Horace too? He couldn’t fucking trust anyone. Every person in his crew had betrayed him.
Twenty fucking minutes ago, they’d left. His nostrils flared as he slammed his fist into the wall and turned back.
She lied to me.
She seduced me into bed, and for what? To distract me?
To give me hope only to steal it away?
Rage boiled, building, eclipsing reason. His codes urged him to blight out Alexa’s existence, knowing she’d only come here to kill him. She’s an alien.
She’s my enemy.
His hands clenched as he stormed back out of his ship. He needed to find Alexa. He wanted to punish her, make her feel what she forced him to feel.

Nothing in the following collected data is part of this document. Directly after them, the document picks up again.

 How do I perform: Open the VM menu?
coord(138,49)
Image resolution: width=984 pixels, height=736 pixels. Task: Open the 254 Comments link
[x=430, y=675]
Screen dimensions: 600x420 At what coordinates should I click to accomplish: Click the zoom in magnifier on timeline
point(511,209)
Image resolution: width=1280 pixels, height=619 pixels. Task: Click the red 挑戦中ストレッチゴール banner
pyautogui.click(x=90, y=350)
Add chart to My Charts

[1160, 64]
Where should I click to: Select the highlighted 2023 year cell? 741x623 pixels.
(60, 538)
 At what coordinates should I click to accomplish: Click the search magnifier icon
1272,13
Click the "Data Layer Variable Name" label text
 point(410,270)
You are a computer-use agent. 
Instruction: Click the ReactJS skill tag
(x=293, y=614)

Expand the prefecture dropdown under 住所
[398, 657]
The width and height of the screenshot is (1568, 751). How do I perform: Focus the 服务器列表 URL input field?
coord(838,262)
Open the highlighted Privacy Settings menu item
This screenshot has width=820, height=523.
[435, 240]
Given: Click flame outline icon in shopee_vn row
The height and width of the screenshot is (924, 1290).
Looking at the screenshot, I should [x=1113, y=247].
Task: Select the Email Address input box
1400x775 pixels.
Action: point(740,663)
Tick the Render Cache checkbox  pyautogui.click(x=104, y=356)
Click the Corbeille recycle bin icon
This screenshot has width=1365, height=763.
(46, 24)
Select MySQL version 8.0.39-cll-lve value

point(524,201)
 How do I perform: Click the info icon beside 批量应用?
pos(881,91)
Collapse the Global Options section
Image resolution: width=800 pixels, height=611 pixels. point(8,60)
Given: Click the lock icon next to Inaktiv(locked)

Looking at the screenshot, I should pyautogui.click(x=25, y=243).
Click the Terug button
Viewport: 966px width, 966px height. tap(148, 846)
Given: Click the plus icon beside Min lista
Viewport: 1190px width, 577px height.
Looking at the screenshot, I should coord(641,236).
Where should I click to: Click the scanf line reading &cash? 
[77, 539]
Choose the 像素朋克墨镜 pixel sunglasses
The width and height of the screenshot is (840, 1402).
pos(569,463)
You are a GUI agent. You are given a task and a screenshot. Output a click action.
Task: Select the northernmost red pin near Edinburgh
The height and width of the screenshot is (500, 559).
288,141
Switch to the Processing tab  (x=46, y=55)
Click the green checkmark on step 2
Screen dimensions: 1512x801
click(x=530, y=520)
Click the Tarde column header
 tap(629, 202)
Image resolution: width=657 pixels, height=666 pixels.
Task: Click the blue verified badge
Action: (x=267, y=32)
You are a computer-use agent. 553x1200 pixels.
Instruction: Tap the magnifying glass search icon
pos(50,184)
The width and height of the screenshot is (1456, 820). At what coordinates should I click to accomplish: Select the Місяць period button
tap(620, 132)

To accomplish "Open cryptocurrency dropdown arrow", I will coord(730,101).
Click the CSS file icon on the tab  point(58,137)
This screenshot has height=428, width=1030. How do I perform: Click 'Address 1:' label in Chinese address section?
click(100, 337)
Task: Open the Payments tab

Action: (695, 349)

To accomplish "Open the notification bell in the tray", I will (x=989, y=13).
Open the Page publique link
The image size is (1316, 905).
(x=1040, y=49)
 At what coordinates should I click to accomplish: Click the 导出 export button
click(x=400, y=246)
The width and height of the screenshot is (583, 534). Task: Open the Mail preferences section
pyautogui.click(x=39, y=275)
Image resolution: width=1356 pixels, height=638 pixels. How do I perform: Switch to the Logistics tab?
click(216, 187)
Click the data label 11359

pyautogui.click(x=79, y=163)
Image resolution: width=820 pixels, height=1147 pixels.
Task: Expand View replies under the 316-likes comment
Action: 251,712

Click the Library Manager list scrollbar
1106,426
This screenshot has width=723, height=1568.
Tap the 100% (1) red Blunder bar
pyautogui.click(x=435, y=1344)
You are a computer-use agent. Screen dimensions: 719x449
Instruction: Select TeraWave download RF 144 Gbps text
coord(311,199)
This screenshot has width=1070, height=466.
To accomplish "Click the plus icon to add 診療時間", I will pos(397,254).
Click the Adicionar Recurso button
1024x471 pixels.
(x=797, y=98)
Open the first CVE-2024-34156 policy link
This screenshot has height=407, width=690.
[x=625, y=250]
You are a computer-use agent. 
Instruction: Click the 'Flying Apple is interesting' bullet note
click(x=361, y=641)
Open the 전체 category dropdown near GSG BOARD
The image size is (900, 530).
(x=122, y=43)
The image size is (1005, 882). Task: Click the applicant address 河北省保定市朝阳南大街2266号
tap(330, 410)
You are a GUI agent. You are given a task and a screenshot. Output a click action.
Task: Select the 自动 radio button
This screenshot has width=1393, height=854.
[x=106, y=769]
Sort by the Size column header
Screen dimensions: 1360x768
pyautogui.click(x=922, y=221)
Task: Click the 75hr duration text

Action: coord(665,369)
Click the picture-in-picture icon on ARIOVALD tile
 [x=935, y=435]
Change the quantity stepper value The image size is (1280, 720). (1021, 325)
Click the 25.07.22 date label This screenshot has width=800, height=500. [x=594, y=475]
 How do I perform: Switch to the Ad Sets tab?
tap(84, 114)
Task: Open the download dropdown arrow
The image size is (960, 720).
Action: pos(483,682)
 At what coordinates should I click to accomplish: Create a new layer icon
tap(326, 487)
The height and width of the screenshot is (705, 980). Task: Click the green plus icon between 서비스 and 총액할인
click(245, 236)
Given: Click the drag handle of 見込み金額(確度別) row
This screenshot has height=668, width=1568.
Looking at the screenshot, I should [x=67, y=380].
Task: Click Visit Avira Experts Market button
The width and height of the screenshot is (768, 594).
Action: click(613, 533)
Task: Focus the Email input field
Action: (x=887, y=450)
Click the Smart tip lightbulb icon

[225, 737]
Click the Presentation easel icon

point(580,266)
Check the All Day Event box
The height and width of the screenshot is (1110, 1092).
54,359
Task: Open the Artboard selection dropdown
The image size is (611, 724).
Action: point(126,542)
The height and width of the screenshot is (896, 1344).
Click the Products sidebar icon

To have everything you’ve ever wanted given to you only to be snatched away.
If this was her plan, she fucking succeeded. She didn’t need to kill him to destroy him. He practically handed her the keys to his ruin. He’d told her everything. She’d turned everyone against him and stole his bloody metal heart right from his chest. If she thought she was going to get away with it and live, she had another thing coming.
Hysterian strode off his ship, scanning the shipping tarmac. He knew she couldn’t have gotten far.
Twenty-two minutes ago, she was where I’m standing. He closed his eyes and seeded into the wireless connections and electrical currents all around him. He fell out with a curse, finding it devoid of security and cameras.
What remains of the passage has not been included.